First, while it is true that OTET's contract claim requires interpreting the terms of the ERISA plan, the fiduciary's contract claim in McDowell did, too. The thrust of the fiduciary's claim in McDowell was that the ERISA plan required participants to remit “the proceeds of any settlement” that they obtained from third parties, and that the McDowells, by refusing to do so, had breached the plain terms of the plan. 385 F.3d at 1170. To adjudicate the fiduciary's claim, the district court would have been required to determine whether the withheld funds were, in fact, “proceeds” under the meaning of the ERISA plan. No one doubted that the funds were “proceeds,” just as no one doubts here that Henderson and Jackson were not employees. As the panel opinion observes, the fact that an interpretive exercise is de minimus does not mean that interpretation is not required. It is true, in other words, that OTET's contract claim requires “interpreting the plan.” Id. at 1172. But the panel in McDowell was wrong to state that the contract claim in that case did not also require “interpreting the plan.”

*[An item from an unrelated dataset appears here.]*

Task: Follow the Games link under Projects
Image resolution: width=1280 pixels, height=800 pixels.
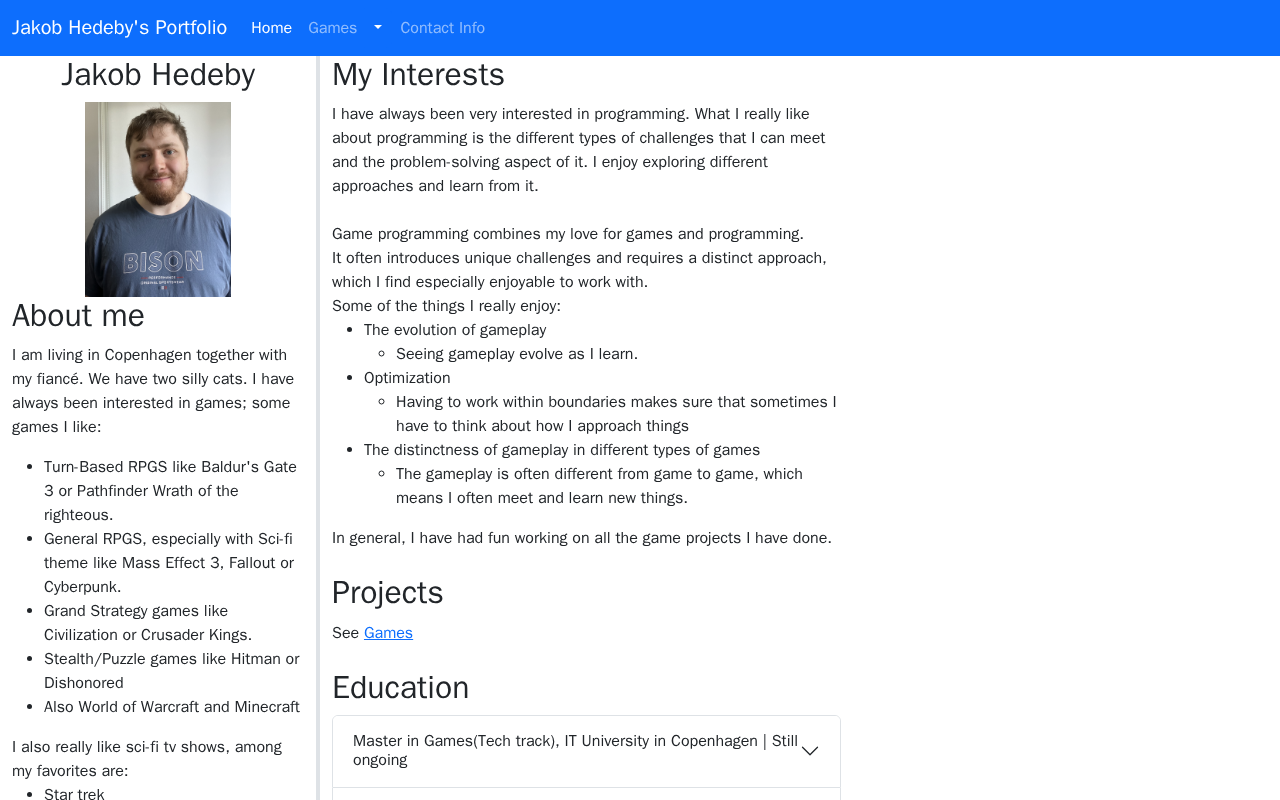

The second distinction between this case and McDowell is hardly more convincing. The McDowell panel concluded that the reimbursement claim in that case was not preempted because the fiduciary was not attempting to enforce a provision that would “dictate any sort of distribution of benefits.” Id. at 1172. Here, by contrast, OTET is trying to enforce a provision that does implicate the payment of benefits. But I fail to see why this is a meaningful difference. It should not matter, if a litigant is attempting to enforce a provision in an employee benefits plan, whether the provision in question governs payments made from the trust to the participant (i.e., a benefits provision) or payments made from the participant to the trust (i.e., a reimbursement provision). Both are parts of the contract between the two parties. By arbitrarily deciding that a reimbursement provision may be enforced through a breach of contract damages suit, whereas a benefits provision may not, McDowell ignores the Supreme Court's repeated instructions that we may not discard the explicit terms of an ERISA plan. See U.S. Airways, Inc. v. McCutchen, ––– U.S. ––––, 133 S.Ct. 1537, 1548, 185 L.Ed.2d 654 (2013) (“The plan, in short, is at the center of ERISA.”).

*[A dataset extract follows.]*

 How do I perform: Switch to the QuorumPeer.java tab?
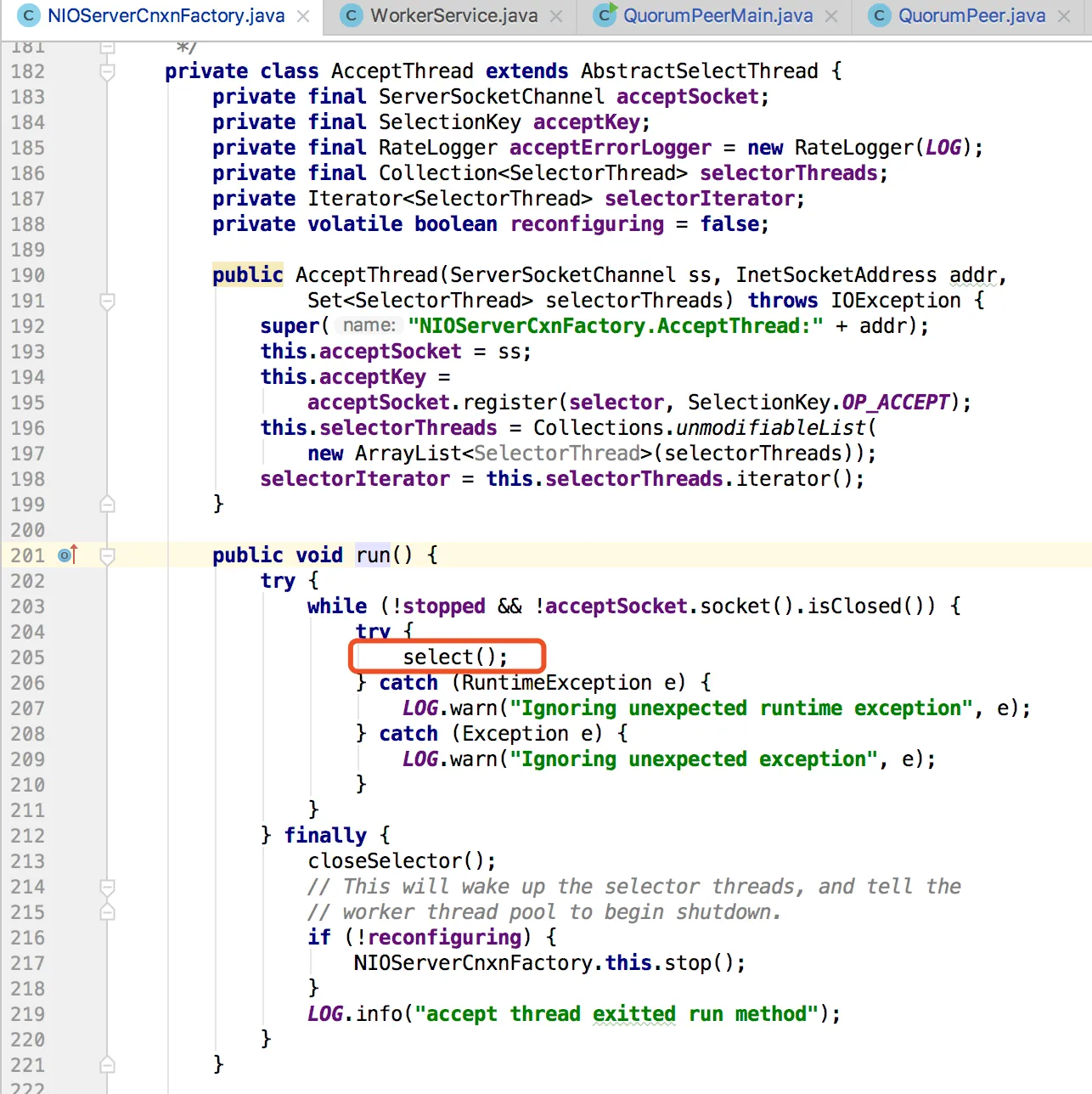pyautogui.click(x=971, y=15)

As Judge Thomas's dissent explained, the rule McDowell establishes is deeply problematic. Under McDowell, “insurers may sue plan participants for reimbursement based on provisions in the insurance contract, but ... plan participants cannot file suits or counter-claims[ ] against insurers for breach of contract or bad faith in claim administration under the contract.” McDowell, 385 F.3d at 1176 (Thomas, J., dissenting from the denial of rehearing en banc). That is, while plan fiduciaries may bring state-law claims against plan participants to enforce their rights under an ERISA plan (at least if they seek to enforce a reimbursement provision), plan participants may not bring state-law claims against plan fiduciaries to enforce their contractual rights under the same plan. “The impact of this decision is to provide a special exemption for one party while handcuffing the other.” Id. at 1177. I do not believe that Congress intended this “harsh and anomalous” result. Id. at 1176.

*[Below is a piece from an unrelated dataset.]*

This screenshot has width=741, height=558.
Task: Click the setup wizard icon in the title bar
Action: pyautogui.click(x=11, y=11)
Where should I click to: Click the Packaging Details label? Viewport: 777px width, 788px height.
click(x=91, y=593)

I concur in the panel's opinion because I agree that McDowell is narrowly distinguishable (if unconvincingly) from this case, and because we must distinguish McDowell if McDowell remains the law and we are to reach the correct result in this case. But the underlying reality is that McDowell was wrongly decided. We should take the opportunity to rehear this case en banc and overrule McDowell.